§ EXERCISE DIRECTIONS
Pictures stay out; everything else in the listing below is to be restated word for word.

.....

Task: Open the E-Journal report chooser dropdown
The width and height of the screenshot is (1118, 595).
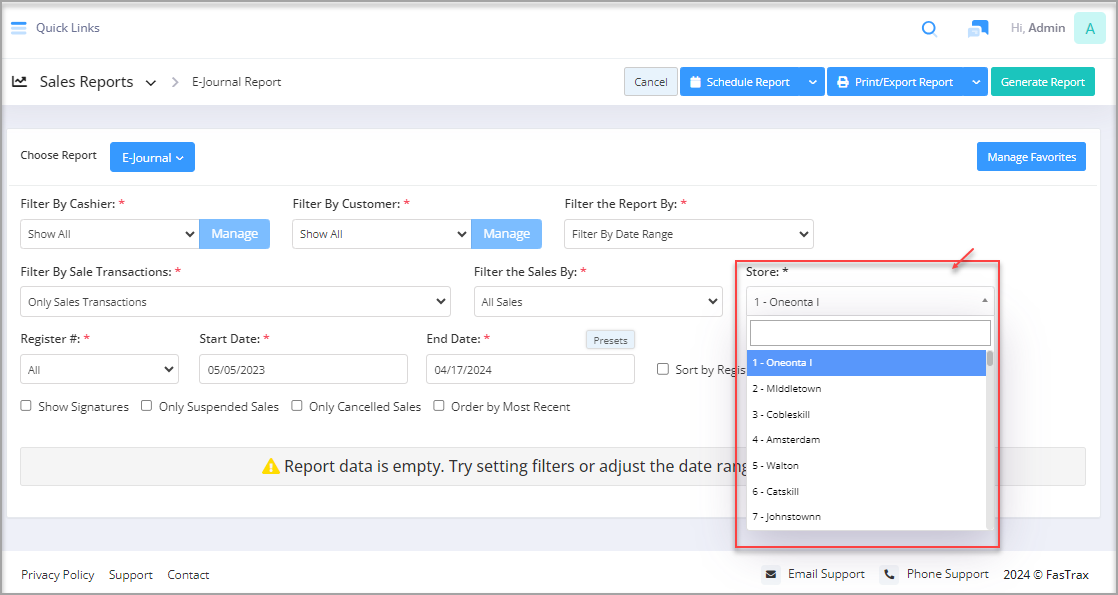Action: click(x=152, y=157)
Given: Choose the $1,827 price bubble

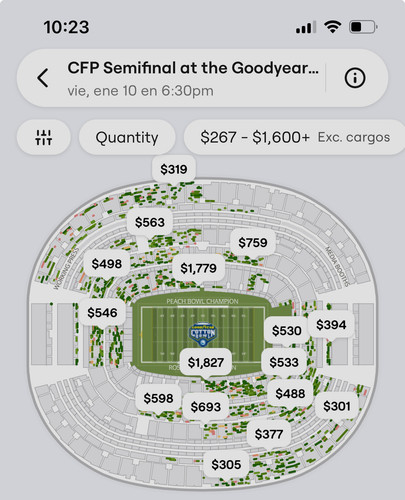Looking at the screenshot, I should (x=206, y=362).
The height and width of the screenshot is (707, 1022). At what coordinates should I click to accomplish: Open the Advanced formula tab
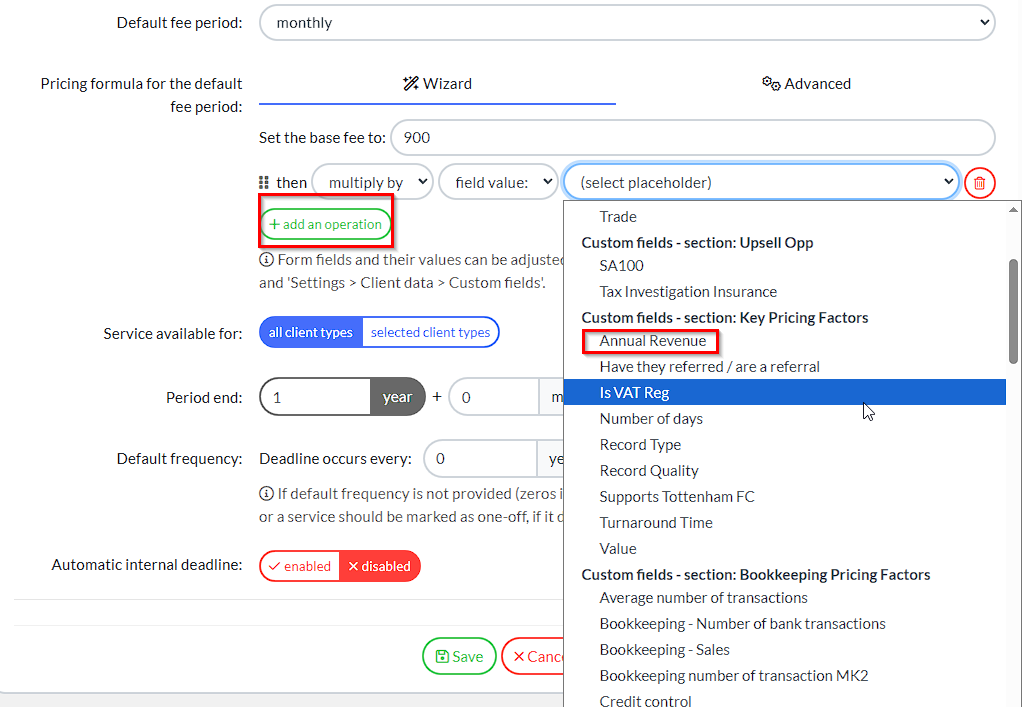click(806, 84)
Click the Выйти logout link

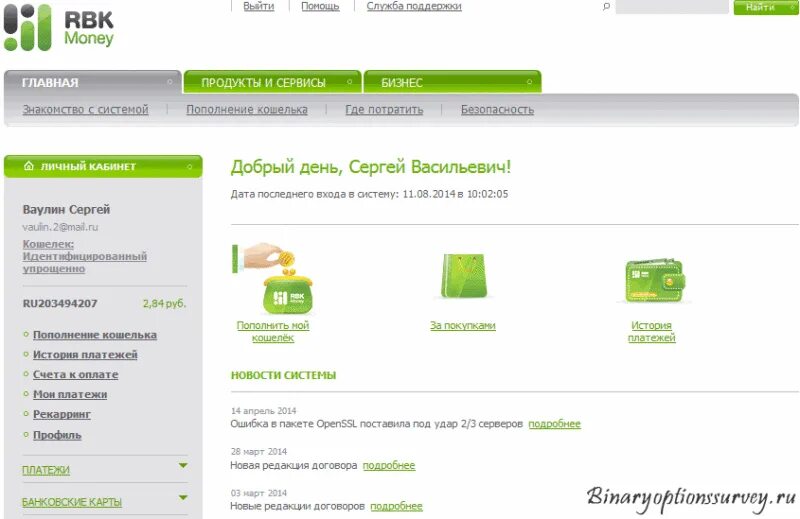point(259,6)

.....

§ TASK RESULT
Task: Open the E-Journal report chooser dropdown
The width and height of the screenshot is (1118, 595).
Action: click(x=152, y=157)
Given: Choose the $1,827 price bubble

Looking at the screenshot, I should (x=206, y=362).
The height and width of the screenshot is (707, 1022). At what coordinates should I click to accomplish: Open the Advanced formula tab
click(806, 84)
Click the Выйти logout link

point(259,6)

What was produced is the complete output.